3D Convolutional Neural Network for Predicting Free Energies of Partitioning

Abstract

Accurate predictions of small molecule hydrophobicity and oil/water partitioning is a critical part of drug discovery. The hydrophobicity of a drug will determine how effectively it can cross the hydrophobic cellular membrane to reach their intracellular targets. In addition to traversing the many heterogenous chemical environments within a cell, hydrophobicity is also an important driving force for drug-protein binding. Traditionally, atomistic molecular dynamics simulations are used to calculate free energies of small molecules crossing lipid membranes and solvation. Machine learning models and empirical methods have also been used, but simulations are expensive and machine learning models trained on experimental data have limited domains of applicability. Here, we combine data generated from atomistic molecular dynamics simulations with machine learning to predict free energy of partitioning. We’ve simulated over 15,000 small molecules to calculate the relative free energy in three environments: water, at an interface, and in bulk hydrocarbon. The simulation data is fed into a 3D convolutional neural network to predict free energies for transfer.

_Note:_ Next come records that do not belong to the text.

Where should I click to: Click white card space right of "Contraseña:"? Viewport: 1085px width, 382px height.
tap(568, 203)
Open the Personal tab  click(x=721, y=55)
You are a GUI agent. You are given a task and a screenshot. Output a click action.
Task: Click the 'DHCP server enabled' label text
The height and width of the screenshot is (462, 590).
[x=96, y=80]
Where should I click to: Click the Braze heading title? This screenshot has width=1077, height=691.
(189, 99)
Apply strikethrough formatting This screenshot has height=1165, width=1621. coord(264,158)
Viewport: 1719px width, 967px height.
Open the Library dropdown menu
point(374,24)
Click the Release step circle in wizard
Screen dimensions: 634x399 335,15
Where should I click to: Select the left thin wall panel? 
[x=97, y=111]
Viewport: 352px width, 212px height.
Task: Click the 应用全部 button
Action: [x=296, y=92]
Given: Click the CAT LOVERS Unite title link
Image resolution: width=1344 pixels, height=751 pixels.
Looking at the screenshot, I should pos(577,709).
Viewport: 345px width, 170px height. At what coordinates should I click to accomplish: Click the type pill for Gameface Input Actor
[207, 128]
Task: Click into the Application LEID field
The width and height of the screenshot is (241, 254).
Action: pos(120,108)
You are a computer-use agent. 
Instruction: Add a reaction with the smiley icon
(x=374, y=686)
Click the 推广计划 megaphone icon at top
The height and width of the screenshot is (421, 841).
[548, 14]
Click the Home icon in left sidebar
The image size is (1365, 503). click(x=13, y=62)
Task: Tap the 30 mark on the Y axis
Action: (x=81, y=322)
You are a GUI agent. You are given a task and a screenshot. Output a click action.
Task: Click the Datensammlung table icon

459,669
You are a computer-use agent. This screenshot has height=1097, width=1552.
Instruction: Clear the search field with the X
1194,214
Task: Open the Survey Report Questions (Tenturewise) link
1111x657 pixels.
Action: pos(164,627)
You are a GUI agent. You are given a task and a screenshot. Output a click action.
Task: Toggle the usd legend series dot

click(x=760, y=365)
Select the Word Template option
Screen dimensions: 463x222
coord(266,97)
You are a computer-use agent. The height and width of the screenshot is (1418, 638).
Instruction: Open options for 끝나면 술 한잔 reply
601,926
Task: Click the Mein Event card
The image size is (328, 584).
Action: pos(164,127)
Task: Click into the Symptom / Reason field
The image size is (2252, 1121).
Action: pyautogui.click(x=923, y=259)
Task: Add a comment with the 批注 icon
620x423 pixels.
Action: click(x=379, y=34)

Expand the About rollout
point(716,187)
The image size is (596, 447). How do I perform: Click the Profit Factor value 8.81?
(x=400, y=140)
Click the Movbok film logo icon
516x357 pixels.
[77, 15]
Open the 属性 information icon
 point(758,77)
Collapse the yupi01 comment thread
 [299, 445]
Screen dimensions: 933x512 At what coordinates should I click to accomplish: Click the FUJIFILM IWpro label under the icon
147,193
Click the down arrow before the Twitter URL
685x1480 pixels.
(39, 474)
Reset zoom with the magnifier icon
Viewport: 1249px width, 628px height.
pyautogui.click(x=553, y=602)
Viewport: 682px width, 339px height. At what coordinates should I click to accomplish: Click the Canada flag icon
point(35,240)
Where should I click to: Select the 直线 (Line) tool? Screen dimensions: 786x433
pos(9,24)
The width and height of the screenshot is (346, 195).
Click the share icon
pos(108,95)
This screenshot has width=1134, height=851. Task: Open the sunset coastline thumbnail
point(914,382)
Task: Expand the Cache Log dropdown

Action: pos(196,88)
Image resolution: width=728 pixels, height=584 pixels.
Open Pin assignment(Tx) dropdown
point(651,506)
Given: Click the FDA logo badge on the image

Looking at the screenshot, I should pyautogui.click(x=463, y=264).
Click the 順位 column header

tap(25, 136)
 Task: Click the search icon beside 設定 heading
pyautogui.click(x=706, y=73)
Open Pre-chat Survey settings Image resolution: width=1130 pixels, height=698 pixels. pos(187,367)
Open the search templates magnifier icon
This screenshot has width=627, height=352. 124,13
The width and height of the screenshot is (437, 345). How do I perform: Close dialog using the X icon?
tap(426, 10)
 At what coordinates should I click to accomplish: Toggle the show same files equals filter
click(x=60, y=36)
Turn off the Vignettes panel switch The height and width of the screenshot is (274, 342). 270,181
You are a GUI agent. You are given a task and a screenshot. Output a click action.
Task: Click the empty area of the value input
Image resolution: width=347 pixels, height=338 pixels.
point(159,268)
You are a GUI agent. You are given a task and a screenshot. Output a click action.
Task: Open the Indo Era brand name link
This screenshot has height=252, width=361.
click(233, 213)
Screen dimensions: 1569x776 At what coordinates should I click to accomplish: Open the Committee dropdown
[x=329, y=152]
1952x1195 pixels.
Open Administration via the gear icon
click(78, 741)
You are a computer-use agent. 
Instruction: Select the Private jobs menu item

To ensure a large domain of applicability, we compare random splits of the data with scaffold splitting. Our trained models are tested on previously unseen, and reasonably different, set of data generated from a subset of world approved drugs. We compare our results against shallow models trained using chemical fingerprints. This work is a step towards integrating molecular dynamics simulations and machine learning, with many new avenues of research to pursue. This work performed under the auspices of the U.S. Department of Energy by Lawrence Livermore National Laboratory under Contract DE-AC52-07NA27344. Release number: LLNL-ABS-792042.